_What to work on_:
The line with "You are a GUI" marks the start; please set it down along with all later lines through the end of the material, exactly, leaving out pictures.

_Data excerpts_:
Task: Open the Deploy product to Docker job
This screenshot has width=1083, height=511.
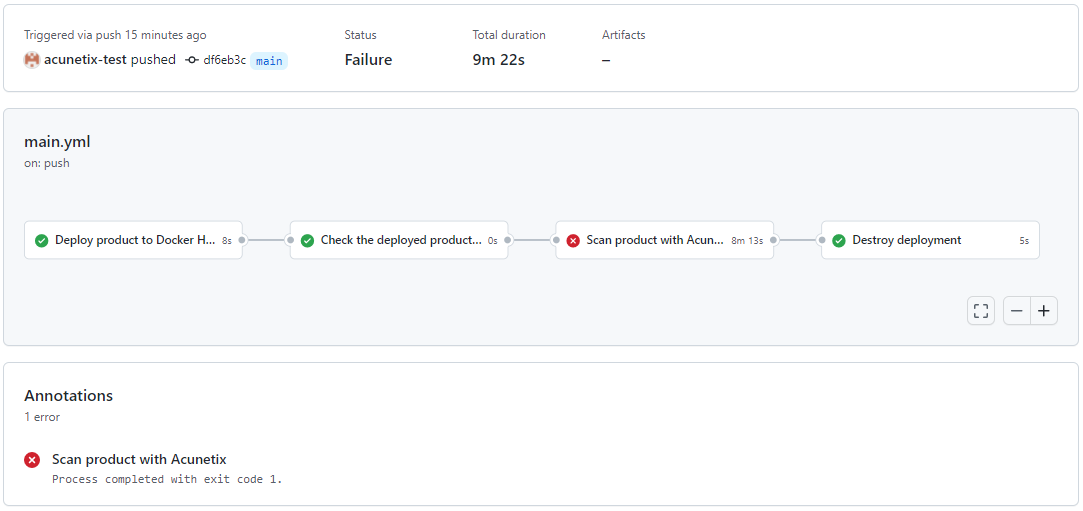Action: pos(133,240)

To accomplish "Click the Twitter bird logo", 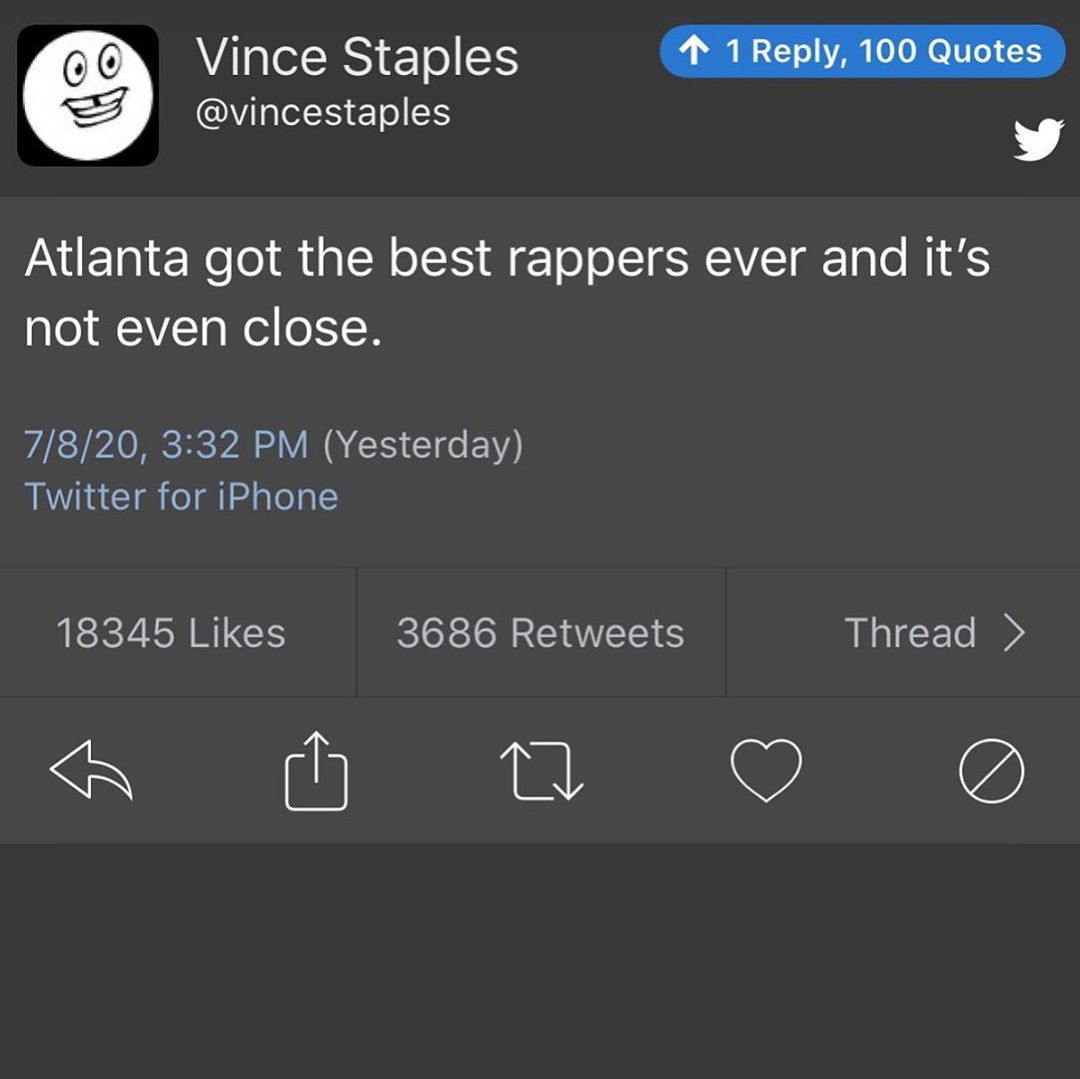I will coord(1038,139).
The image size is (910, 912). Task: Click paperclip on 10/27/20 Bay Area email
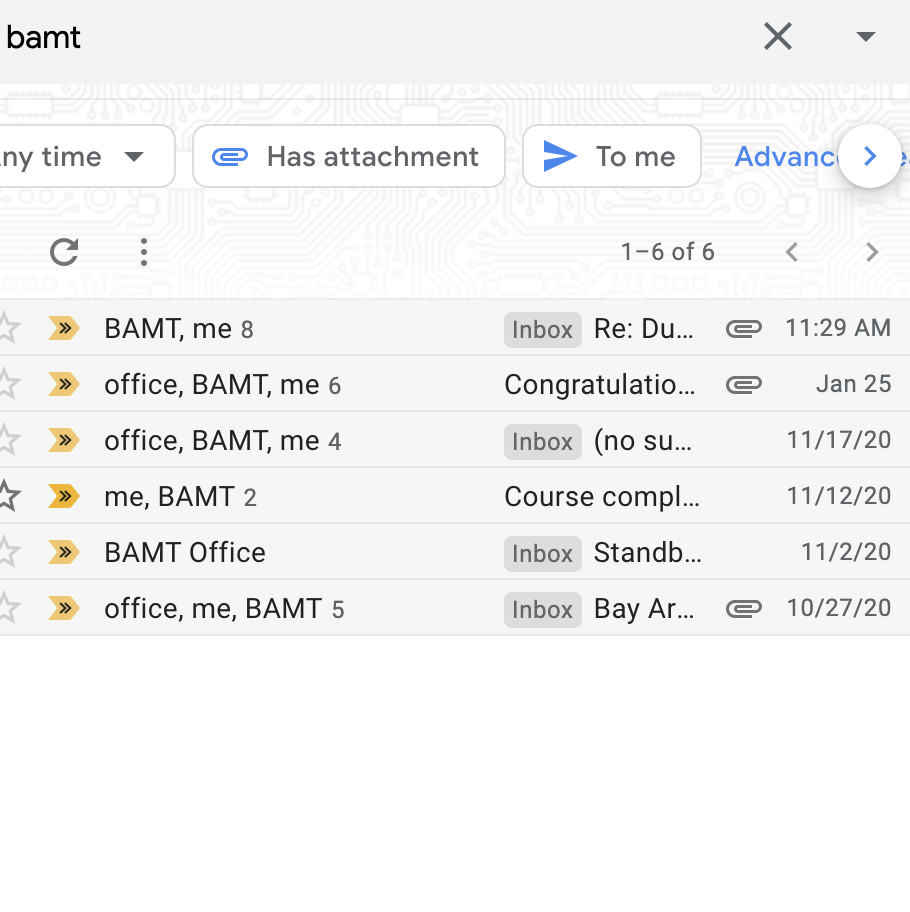pos(743,608)
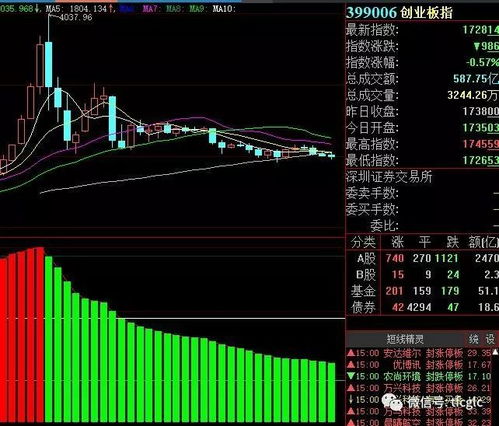Image resolution: width=499 pixels, height=426 pixels.
Task: Click the red up-triangle icon beside 安达维尔
Action: pos(351,353)
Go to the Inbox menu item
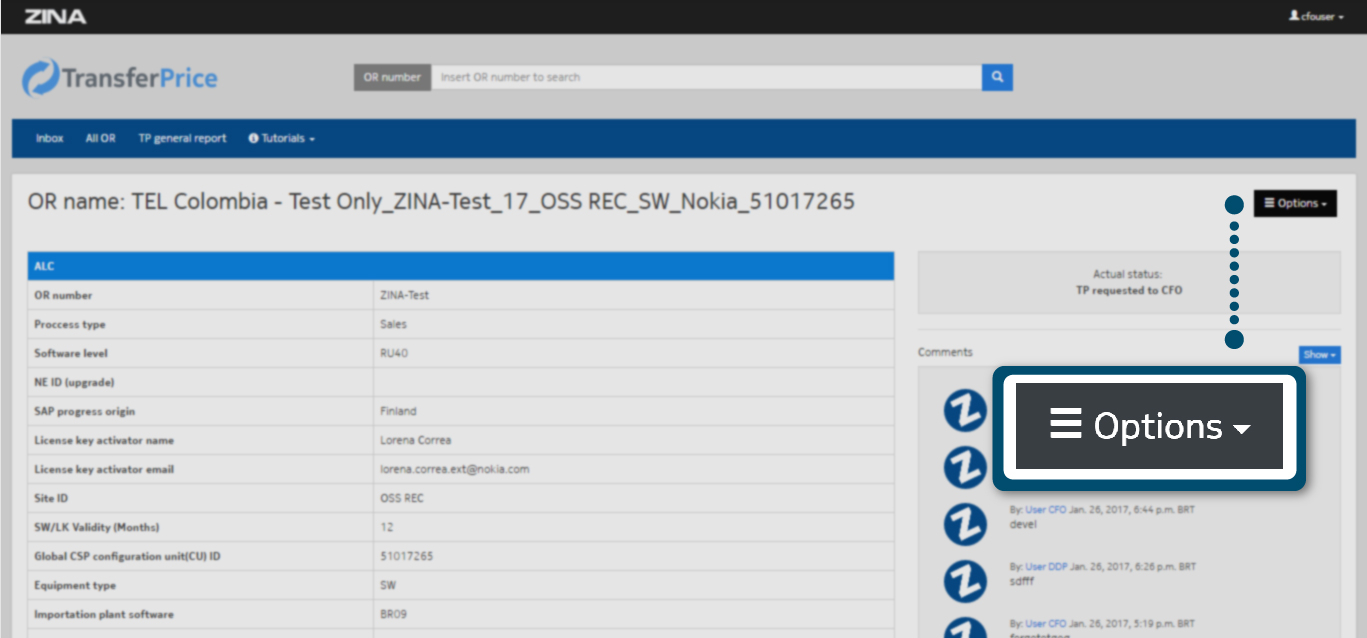The width and height of the screenshot is (1367, 638). click(x=49, y=139)
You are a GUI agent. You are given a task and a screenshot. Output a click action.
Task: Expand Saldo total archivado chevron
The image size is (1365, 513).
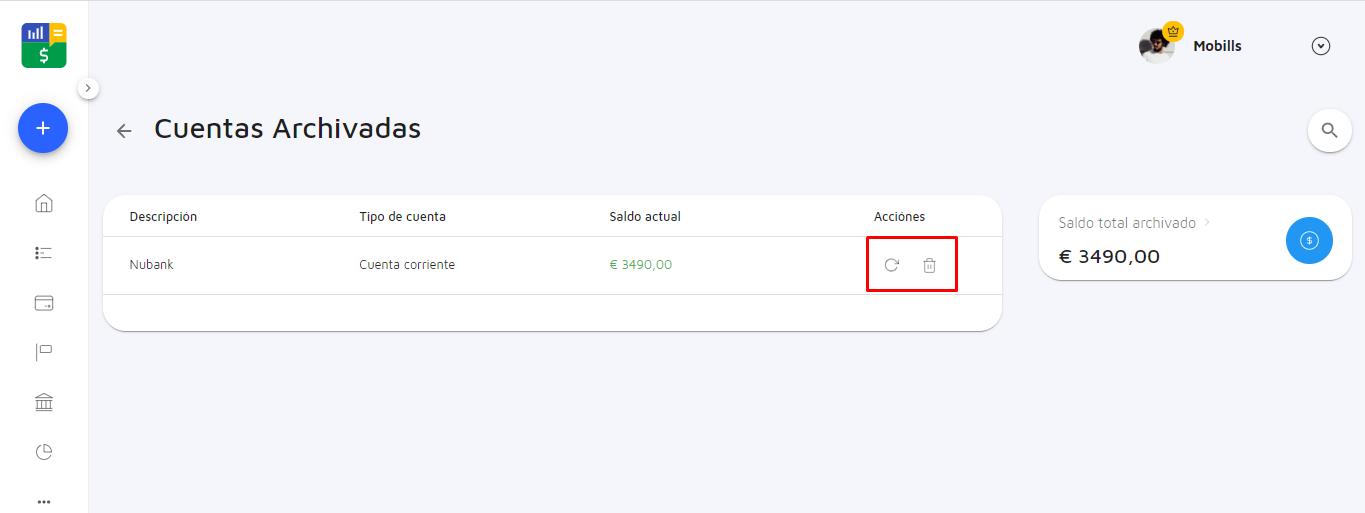pyautogui.click(x=1207, y=222)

_Result_:
You are a GUI agent. You are given a task and a screenshot. Output a click action.
Task: Expand Saldo total archivado chevron
The image size is (1365, 513).
pyautogui.click(x=1207, y=222)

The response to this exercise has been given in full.